National Institutes of Health Technology Assessment Conference Statement
April 29-May 1, 1996

Conclusions

  • There are significant problems with present diagnostic classifications of TMD because these classifications appear to be based on signs and symptoms rather than on etiology.
  • Consensus has not been developed across the practicing community regarding many issues, including which TMD problems should be treated and when and how they should be treated.
  • The preponderance of the data does not support the superiority of any method for initial management of most TMD problems. Moreover, the superiority of such methods to placebo controls or no treatment controls remains undetermined. Because most individuals will experience improvement or relief of symptoms with conservative treatment, the vast majority of TMD patients should receive initial management using non-invasive and reversible therapies.
  • The efficacy of most treatment approaches for TMD is unknown because most have not been adequately evaluated in long-term studies and virtually none in randomized-controlled group trials.
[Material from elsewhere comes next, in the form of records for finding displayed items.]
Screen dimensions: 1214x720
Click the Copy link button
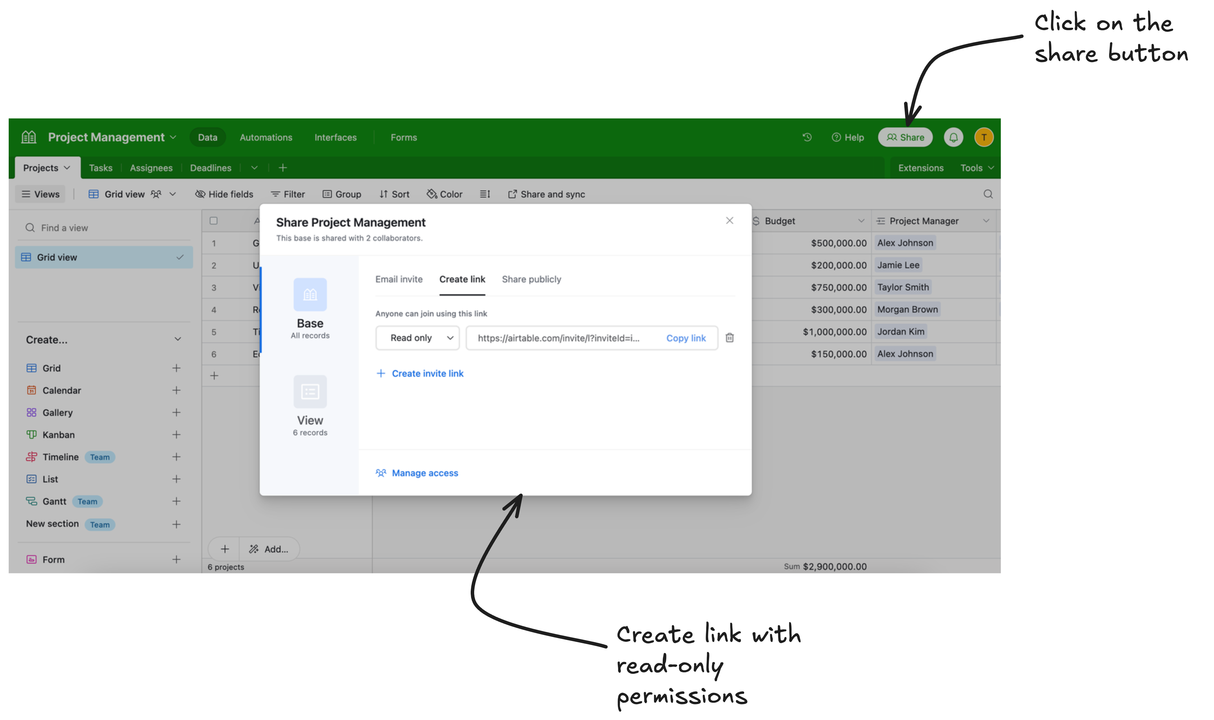pos(686,338)
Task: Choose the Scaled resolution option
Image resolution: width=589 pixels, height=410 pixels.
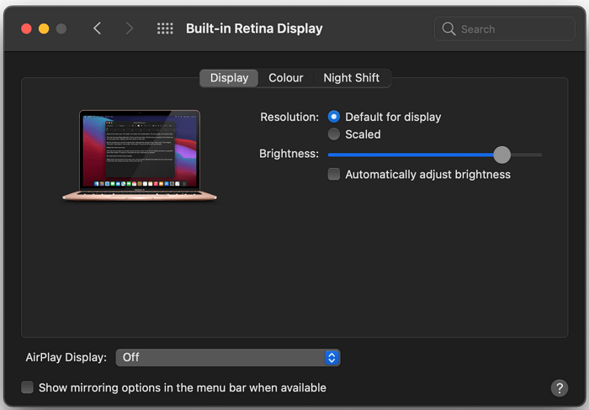Action: (334, 134)
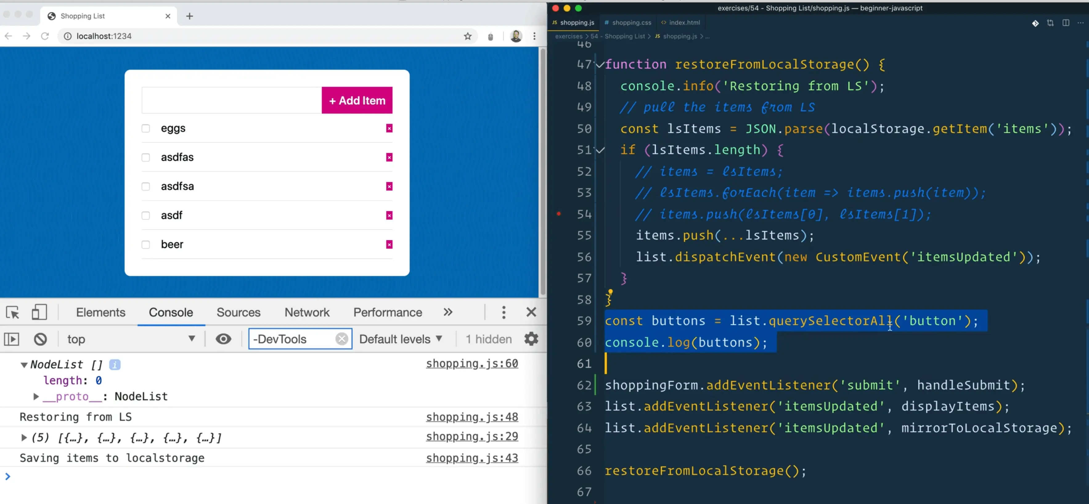Viewport: 1089px width, 504px height.
Task: Toggle live expression eye icon
Action: [223, 339]
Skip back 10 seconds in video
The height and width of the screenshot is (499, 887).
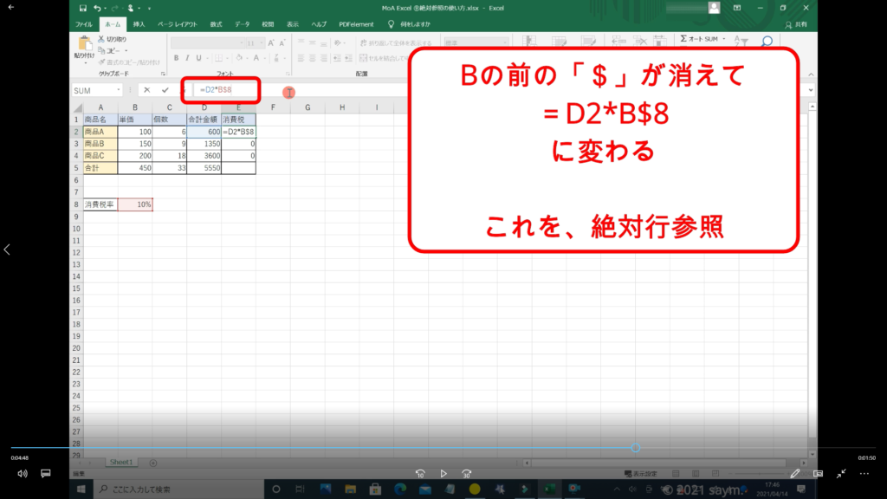pos(420,474)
Although clinical observation can provide direction, these insights must be followed by rigorous scientific evaluation.
  • There is no data to support some commonly-held beliefs. For example, the evidence is insufficient to warrant prophylactic modalities of therapy. Additionally, available data are not persuasive that orthodontic treatment prevents, predisposes to, or causes TMD. Therapies that permanently alter the patient's occlusion cannot be recommended on the basis of current data.
  • Although non-invasive therapies are clearly preferred for most TMD problems, in the small percentage of patients with persistent and significant pain and dysfunction who show evidence of pathology, or that an internal derangement of the TMJ is the source of their pain and dysfunction, and for whom more conservative treatment has failed, surgical intervention should be considered.
  • The most promising approaches to management and treatment of patients with persistent TMD pain and dysfunction may result from evidence-based practice and patient-centered care. Relaxation and cognitive behavioral therapies are effective approaches to managing chronic pain. Physical therapy approaches need to be scientifically evaluated, as do alternative medicine modalities.
  • Future advances in diagnosis and treatment of TMD will occur as the result of multidisciplinary collaborations among a number of fields involving basic and applied science and practice.
  • Professional education is needed to ensure proper and safe practice in the treatment of TMD, especially with regard to pharmacological, surgical, and behavioral approaches. Moreover, if patients are to know where to seek help, and if insurance companies are to fully acknowledge the need for treatment of TMD, a consensus must be developed regarding the professional expertise needed to diagnose and treat these serious health problems.